Et comme si les trois séries dont il est le producteur et le co-auteur : Love de Lesley Afin et Paul Rust (2016-2018), Crashing de Pete Holmes (2017-2019) et Girls de Lena Dunham (2012-2017) ne suffisaient pas, Apatow remonte sur scène comme comique pour la première fois depuis ses années de formation à l’occasion d’un programme spécial sur Netflix intitulé Judd Apatow : The Return en 2017. Il reprend le fil de sa propre autofiction et aurait pu appeler son spectacle 50 ans : mode d’emploi. Habillé d’un de ses luxueux costumes bleu nuit, il atteint vite ses limites de stand-upper mais brille dans l’art de l’autodérision :
« Ça rend plutôt humble de voir un des ses films en streaming car ce qu’on vous conseille après vous donne une idée de la catégorie dans laquelle vous boxez. Dans mon cas ça donne “Vous avez aimé En cloque, mode d’emploi, vous adorerez Ernest suce sa propre bite”. »

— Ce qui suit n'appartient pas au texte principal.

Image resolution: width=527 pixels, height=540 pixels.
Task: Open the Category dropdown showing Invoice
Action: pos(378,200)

Il manifeste aussi pour la première fois dans sa carrière un intérêt pour le documentaire. Comme Spike Lee et Martin Scorsese qui le pratiquent régulièrement entre deux films de fiction, il décide lui aussi d’en apprendre les rudiments grâce aux conseils experts du documentariste Michael Bonfiglio. Ils co-signent en 2016 pour la chaîne sportive ESPN (à qui on doit The Last Dance sur Michael Jordan) un portrait de Doc Gooden et Darryl Strawberry, deux joueurs de baseball des Mets ayant connu la gloire et la célébrité au milieu des années 1980 avant de sombrer dans la drogue, l’alcool et de séjourner dans la même prison. Sobrement intitulé Doc & Darryl, le film est construit autour d’une rencontre des deux stars dans un diner typiquement américain et surprend par sa force émotive. Les deux anciens athlètes se retrouvent avec plaisir et parlent sans fard du monde déformé par la cocaïne, le whisky et les amphétamines. Un ou deux étages en dessous de la vie des stars de l’entertainment et du sport se cache l’Amérique de l’entraide, des laissés-pour-compte, des toxicos et des alcooliques anonymes qui semblera toujours affleurer sous la fiction de The King of Staten Island.

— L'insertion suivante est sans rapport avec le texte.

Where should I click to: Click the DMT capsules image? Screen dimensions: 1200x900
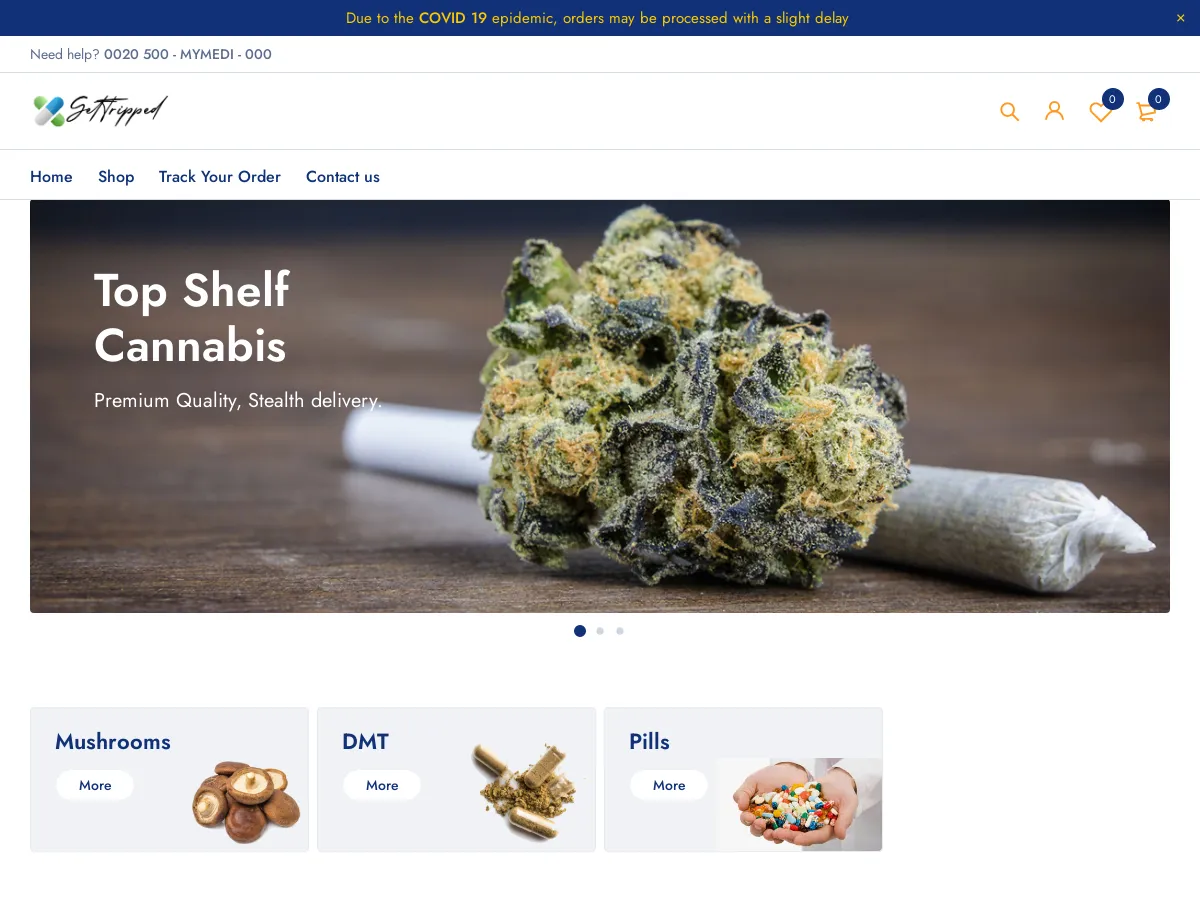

Mais cette formation au documentaire prend tout son sens quand, à la mort de son mentor Gary Shandling en 2016, Apatow se lance seul pour la chaîne HBO dans un documentaire fleuve de plus de quatre heures sur cet humoriste, acteur, producteur et scénariste qui inventa la comédie méta et réflexive en créant en 1992 le Larry Sanders Show (1992-1998), une série visionnaire sur un faux présentateur d’une émission télé qui reçoit de vrais invités et qui influença des générations de comiques jusqu’à Larry David et Ricky Gervais. Diffusé en deux parties en mars 2018, le film s’intitule The Zen Diaries of Garry Shandling et marque une étape importante dans la carrière de Judd Apatow. Garry Shandling, inspiré par les préceptes du bouddhisme note pendant trente ans dans ses carnets des réflexions zen sur la voie du comique et donnent au film des échos existentiels et méditatifs. La comédie est un miroir pour supporter la vie et, comme le dit si bien Jim Carrey dans le documentaire, « vous allez bien, puisque nous les comiques avons tous les problèmes ». Sur l’affiche de ces « journaux zen », le père spirituel nous dévisage tandis que derrière lui son bureau est en feu.

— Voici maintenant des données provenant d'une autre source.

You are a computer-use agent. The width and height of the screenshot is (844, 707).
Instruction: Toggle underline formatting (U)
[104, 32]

En bon disciple, Gary Shandling porte sur la nuque un cercle tatoué, c’est le enso du bouddhisme qui inspira autant Jean-Pierre Melville dans Le Cercle rouge (1970) que Jim Jarmusch avec Only Lovers Left Alive (2013) et qui représente le néant, la perfection et l’harmonie. C’est le centre vidé de l’ego, la recherche d’un cercle parfait mais ouvert et qui pourrait symboliser la vision de l’auteur de ces artistes issus de la télévision comme Gary Shandling, James L. Brooks, Robert Altman ou Judd Apatow dont les filmographies multiformes débordent les notions de production ou de réalisation, de fiction et de documentaire, et dont la force est justement, pour reprendre une célèbre pensée de Pascal, que leur centre est partout, mais leur circonférence nulle part.